Outcome of calls by Job Type graph_2

The group with the highest number of customers who opted to subscribe to a long-term deposit corresponds to those working in managerial positions. On the other hand, entrepreneurs were the category with the lowest success rate.

Age Group Success cases
18, 30 1138
40, 50 1019
50, 60 811
60, 70 284
70, 100 218

The age groups with the highest success were those between 18 and 30 years, followed by the group of 40 to 50 years. Suggestion: importance of directing future marketing campaigns towards these specific demographic groups.

Loans

% of job type with loans or mortgage

Job Type %
blue-collar 27,15%
management 18,67%
technician 16,47%
admin. 12,76%
services 10,95%
entrepreneur 3,65%
self-employed 3,09%
retired 2,50%
unemployed 2,11%
housemaid 1,75%
student 0,92%

Categories such as workers, managers, and technicians are the ones that have requested loans or mortgages the most. These professions are generally considered stable in terms of income and employment.

This finding suggests that individuals in these occupational categories have a higher need for financing to acquire real estate or cover other financial needs. Given the job stability associated with these professions, these clients are more likely to have the necessary resources to meet loan payments.

Suggestion: strategic targeting of loan or mortgage offers should be directed towards these occupational categories.

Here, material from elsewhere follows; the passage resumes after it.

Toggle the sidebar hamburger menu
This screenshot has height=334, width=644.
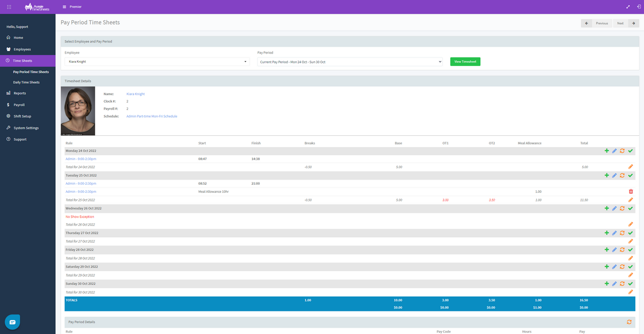pyautogui.click(x=64, y=7)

% of people with loans by marital status

Status %
married 60,73%
single 27,38%
divorced 11,89%

The 60.73% of clients with loans are married, 27.38% are single, and only 11.89% are divorced.

Customers Segmentation

Two groups based on the specified type of work and financial stability associated with certain occupational categories.

  • Group 1 is composed of the following jobs: ‘management’, ’technician’, ‘blue-collar’, ‘admin.’, ‘services’. These categories are considered more financially stable.

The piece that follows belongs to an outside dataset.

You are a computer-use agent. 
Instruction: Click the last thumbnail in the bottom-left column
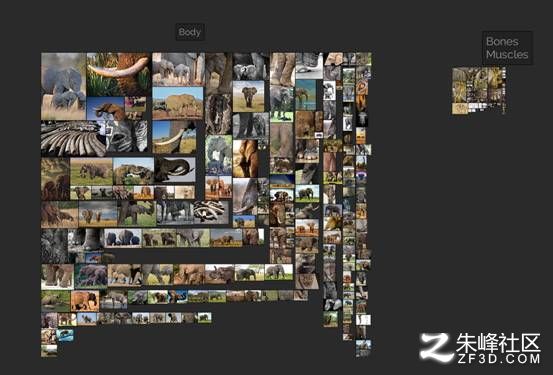click(49, 351)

  • Group 2 is composed of the following jobs: ’entrepreneur’, ‘retired’, ‘self-employed’, ‘unemployed’, ‘housemaid’, ‘student’. Professions included in this group may represent a higher financial risk.

Loans by Age Group and Job Type

Individuals between 30 and 50 years old have a higher percentage of loan applications, indicating that they are likely to need more loans compared to other age groups. Additionally, clients in occupational Group 1 are more likely to apply for loans than those in Group 2, except in the age range of 60 to 70 years, where the trend is reversed.

Loans by Marital status, Age Group and Job Type

Regarding marital status, married individuals generally have more loan applications than divorced or single individuals, except in the age range of 60 to 70 years, where divorced individuals in occupational Group 2 have a higher percentage of loan applications.

Marital status, Balance and Job Type

graph_3

A significant portion of clients with active loans has a bank account balance lower than 10.000 (7204 cases). This finding suggests that this group of clients could be considered a risk factor as they have a limited liquidity level. Additionally, it is noted that some clients have negative balances in their accounts.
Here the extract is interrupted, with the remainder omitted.